* Document excerpt:
● ● ●

How to build a data visualization page with streamlit using python
Streamlit allows you to build a web application and see the final result in a matter of minutes. It can be used to create interactive apps to display data using a combination of pandas and matplotlib.
In this tutorial, we will create a simple data visualization page from scratch using data from the french national assembly. You can find the code of my version of this visualization page as well as the preformatted data I used on my github.
Setting up streamlit and creating your first app
Nothing more simple than installing streamlit
$ pip install streamlit
$ streamlit hello
Create a new file in your app folder, name it app.py, and import the following libraries.
import streamlit as st
import pandas as pd
import matplotlib
import matplotlib.pyplot as plt
import seaborn as sns
import os
from matplotlib.backends.backend_agg import RendererAgg
Importing the data
Let’s now import the data. We need two datasets, one for the deputies and one for the political parties (click on the links to download the data). We will create two functions to load the data.

● ● ●

* Rows of pointing data:
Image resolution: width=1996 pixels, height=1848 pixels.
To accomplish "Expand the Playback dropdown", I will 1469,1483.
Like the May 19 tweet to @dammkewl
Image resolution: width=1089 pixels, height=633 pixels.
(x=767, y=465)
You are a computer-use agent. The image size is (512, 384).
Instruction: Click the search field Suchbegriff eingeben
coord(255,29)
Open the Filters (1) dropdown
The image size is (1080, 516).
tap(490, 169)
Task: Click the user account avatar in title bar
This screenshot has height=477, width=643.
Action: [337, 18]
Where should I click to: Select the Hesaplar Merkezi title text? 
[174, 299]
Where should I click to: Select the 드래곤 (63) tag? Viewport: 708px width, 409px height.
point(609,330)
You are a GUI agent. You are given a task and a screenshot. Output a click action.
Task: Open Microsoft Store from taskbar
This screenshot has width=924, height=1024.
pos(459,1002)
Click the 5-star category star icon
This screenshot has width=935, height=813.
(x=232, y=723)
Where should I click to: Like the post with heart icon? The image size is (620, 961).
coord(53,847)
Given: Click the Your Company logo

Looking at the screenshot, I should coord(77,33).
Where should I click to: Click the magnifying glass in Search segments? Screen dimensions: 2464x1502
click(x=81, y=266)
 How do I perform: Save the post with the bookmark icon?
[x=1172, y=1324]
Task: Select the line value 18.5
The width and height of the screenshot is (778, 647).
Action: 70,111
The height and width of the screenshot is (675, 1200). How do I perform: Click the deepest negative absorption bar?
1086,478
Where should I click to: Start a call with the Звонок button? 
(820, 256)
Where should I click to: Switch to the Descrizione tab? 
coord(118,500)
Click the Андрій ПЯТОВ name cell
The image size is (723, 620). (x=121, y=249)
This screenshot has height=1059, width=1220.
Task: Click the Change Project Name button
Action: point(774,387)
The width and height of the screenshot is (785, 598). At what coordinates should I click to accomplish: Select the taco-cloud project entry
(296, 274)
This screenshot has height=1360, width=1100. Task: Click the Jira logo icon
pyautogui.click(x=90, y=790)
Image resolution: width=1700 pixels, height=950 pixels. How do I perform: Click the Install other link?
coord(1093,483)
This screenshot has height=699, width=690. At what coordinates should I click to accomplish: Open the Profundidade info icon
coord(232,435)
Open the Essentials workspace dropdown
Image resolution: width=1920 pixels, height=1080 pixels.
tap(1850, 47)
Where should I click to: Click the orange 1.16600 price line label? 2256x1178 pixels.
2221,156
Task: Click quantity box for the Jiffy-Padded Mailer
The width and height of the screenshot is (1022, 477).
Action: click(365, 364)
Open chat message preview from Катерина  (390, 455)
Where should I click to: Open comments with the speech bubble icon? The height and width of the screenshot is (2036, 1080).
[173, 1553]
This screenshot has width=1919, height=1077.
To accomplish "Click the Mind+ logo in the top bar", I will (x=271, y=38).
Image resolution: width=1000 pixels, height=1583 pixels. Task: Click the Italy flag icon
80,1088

● ● ●

* Problems and tasks:
1. Summarize the streamlit tutorial in two sentences.
2. In the streamlit tutorial, what name should the new file in the app folder be given?
3. Reproduce the streamlit tutorial from "In this tutorial, we" to "the following libraries.".

* Written answers:
1. Streamlit lets you build a web application in minutes, and combined with pandas and matplotlib it can create interactive apps that display data; this tutorial builds a simple data visualization page from scratch using data from the French national assembly. After installing streamlit with pip, the reader creates an app.py file, imports the needed libraries, and prepares to load two datasets, one for the deputies and one for the political parties, through two functions.

2. app.py

3.
In this tutorial, we will create a simple data visualization page from scratch using data from the french national assembly. You can find the code of my version of this visualization page as well as the preformatted data I used on my github.
Setting up streamlit and creating your first app
Nothing more simple than installing streamlit
$ pip install streamlit
$ streamlit hello
Create a new file in your app folder, name it app.py, and import the following libraries.